待办任务
a – 对照网页摘录，判断下面三句话跟原文是否相符：(i) 锁在调用__generic_file_write_iter之前就已经拿到了；(ii) struct kiocb 里 ki_pos 的值是 1；(iii) 被持有 inode 锁的文件叫 test1001。每句答“是”或“否”，并一字不差地引出原文中起决定作用的字句。
b – 把网页摘录里以“这里有个疑问”开头的那段话改写得更简短，保留主要事实。

━━━━━ 网页摘录

那可以肯定是在__generic_file_write_iter之前就持锁了,并且很可能是ext4_file_write_iter中,查看其源码:

static ssize_t
ext4_file_write_iter(struct kiocb *iocb, struct iov_iter *from)
{
    struct file *file = iocb->ki_filp;
    struct inode *inode = file_inode(iocb->ki_filp);
    ...
    mutex_lock(&inode->i_mutex);
    ...
    ret = __generic_file_write_iter(iocb, from);
    mutex_unlock(&inode->i_mutex);

通过栈推导,可以获得struct kiocb的值为0xffffffd6d396bde0:

crash_ARM64> struct kiocb ffffffd6d396bde0
struct kiocb {
  ki_filp = 0xffffffd623366500, 
  ki_pos = 0, 
  ki_complete = 0x0, 
  private = 0xffffffd6d396bcb4, 
  ki_flags = 0
}

其中,struct file为0xffffffd623366500:

crash_ARM64> struct file 0xffffffd623366500
struct file {
  ...
  f_path = {
    mnt = 0xffffffd776661b20, 
    dentry = 0xffffffd7017056c0
  }, 
  f_inode = 0xffffffd6948f3fe8,
}

对应的struct dentry为0xffffffd7017056c0:

crash_ARM64> struct dentry ffffffd7017056c0
struct dentry {
  d_parent = 0xffffffd6aac46e40, 
  d_name = {
    name = 0xffffffd7017056f8 "test1001"
  }, 
  d_inode = 0xffffffd6948f3fe8, 
  ...

这个和sdcard工作线程2767操作的是同一个inode。因此可以确定就是ext4_file_write_iter中持了test1001文件的inode锁。

这里有个疑问,app的write请求应该通过fuse系统给fuse发请求,但这里却直接拿着ext4对应inode操作了ext4。

━━━━━━━━━━
━━━━━ 所给资料

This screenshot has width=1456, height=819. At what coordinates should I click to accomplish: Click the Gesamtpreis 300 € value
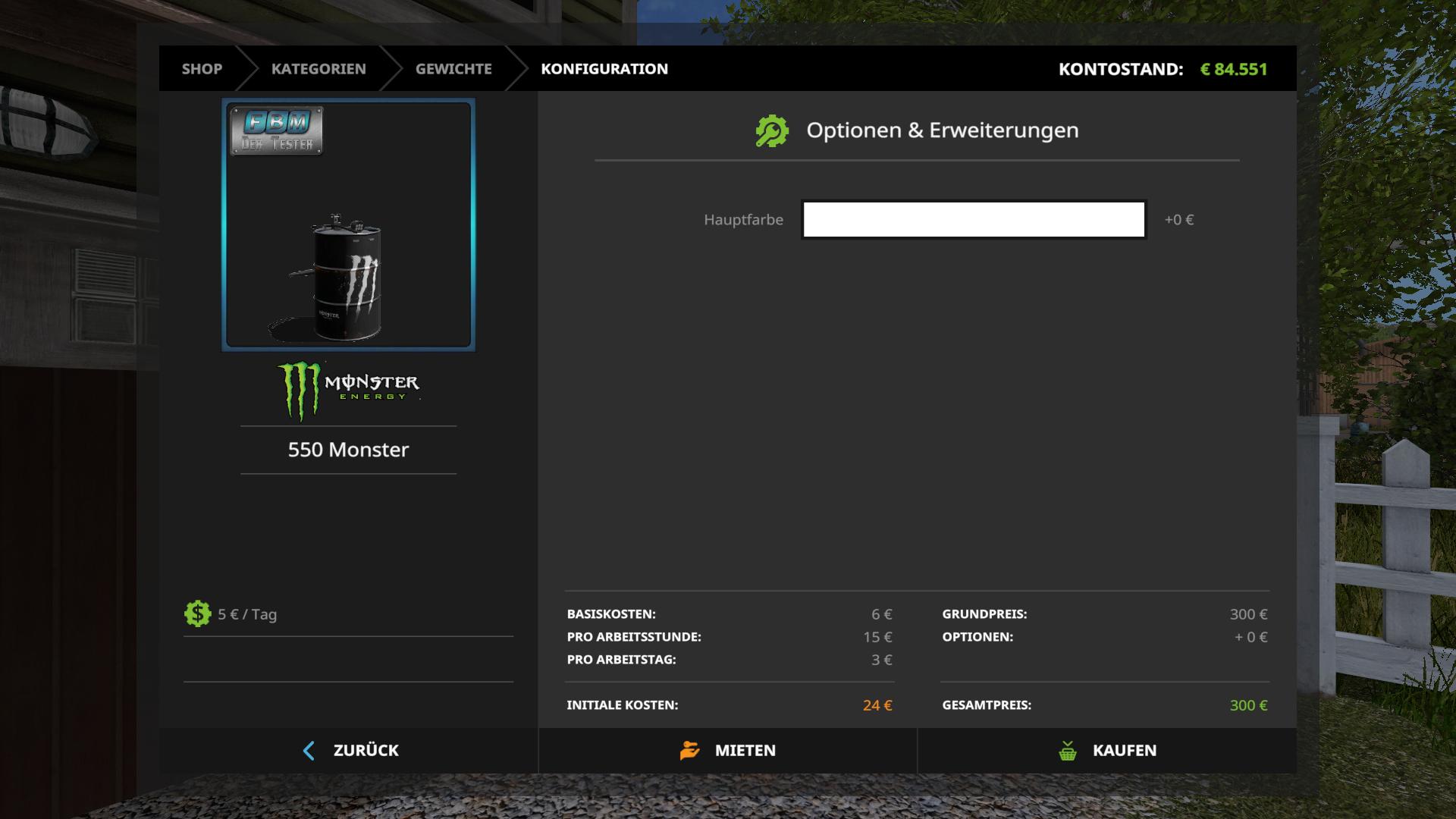click(1247, 705)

━━━━━━━━━━

参考答案
a –
(i) 是：“可以肯定是在__generic_file_write_iter之前就持锁了”
(ii) 否：“ki_pos = 0”
(iii) 是：“持了test1001文件的inode锁”

b – 疑问：app 的 write 请求本应经 fuse 发出，这里却直接用 ext4 的 inode 操作了 ext4。